You also want to be consistent in your content and tone. You need to have a calm demeanor about what you're stating. If it seems like you're overly panicked, then others are going to pick up on that, and they're ultimately going to be panicked as well.
You also want to reach a diverse audience, keeping in mind that not everyone in the US speaks English or has the ability to hear. Therefore, you want to broadcast in multiple modalities, keeping all vulnerable populations in mind.
Also, you have to be specific on the information about the hazard and to whom it applies. But as you're doing that, you cannot use technical jargon, because not everyone is going to be able to comprehend what you are trying to say. So often we think about communicating on a 5th to 8th grade educational level to ensure that everybody understands the information. Finally, and this goes back to my point above, it has to be truthful and credible.

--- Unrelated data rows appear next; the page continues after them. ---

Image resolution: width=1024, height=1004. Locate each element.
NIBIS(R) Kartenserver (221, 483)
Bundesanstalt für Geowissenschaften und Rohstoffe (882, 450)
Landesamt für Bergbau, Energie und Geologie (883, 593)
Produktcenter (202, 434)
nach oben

How can schools reach vulnerable populations?
It goes back to community partnerships. If you look at vulnerable populations—the deaf, non-English speaking, or even low socioeconomic populations—there is almost always at least one advocacy group in the community that works with those populations. So if you're abiding by that whole community concept, those vulnerable populations ought to be incorporated in your plan.
But if they're not, then you reach out to these organizations—whether they're civic organizations, nonprofit organizations, or maybe it's Meals on Wheels. Then you can use those organizations to disseminate information.
How can leadership help manage anxieties about the virus?
First and foremost, you have to put out messaging that is based on the best science and information currently available, and it has to come from credible people. It only takes that one so-called expert to discredit scientifically factual information, and that can be detrimental to the overall response.
However, there is one caveat to that statement: as it relates to COVID-19, we're learning more and more on a day-to-day basis. So guidance issued today has the potential to change tomorrow, and it doesn't mean that our guidance from yesterday wasn't credible; it just means that we've learned more in the last 24 hours.
So I was watching 2020’s special on COVID-19, and one of the things they did well was stating over and over again, “Based off of what we currently know” and “This is subject to change.”
Some will then ask, “Why don’t you wait until you know everything before you release information?” We don't want to wait until we know everything before we start releasing information, because then there's all sorts of fears and theories that come out. Therefore, we rely on evidence-based information to release guidance in an effort to be as proactive as possible.
Can school communications help build a sense of community?
So right now in the news, we’re seeing instances of folks hoarding face masks or toilet paper.
In those instances, we have to use multiple media platforms to explain: there are the things you need to be doing (like hand-washing and good public health practices), and there are the things you need not be doing (like hoarding face masks). Both of these messages are important.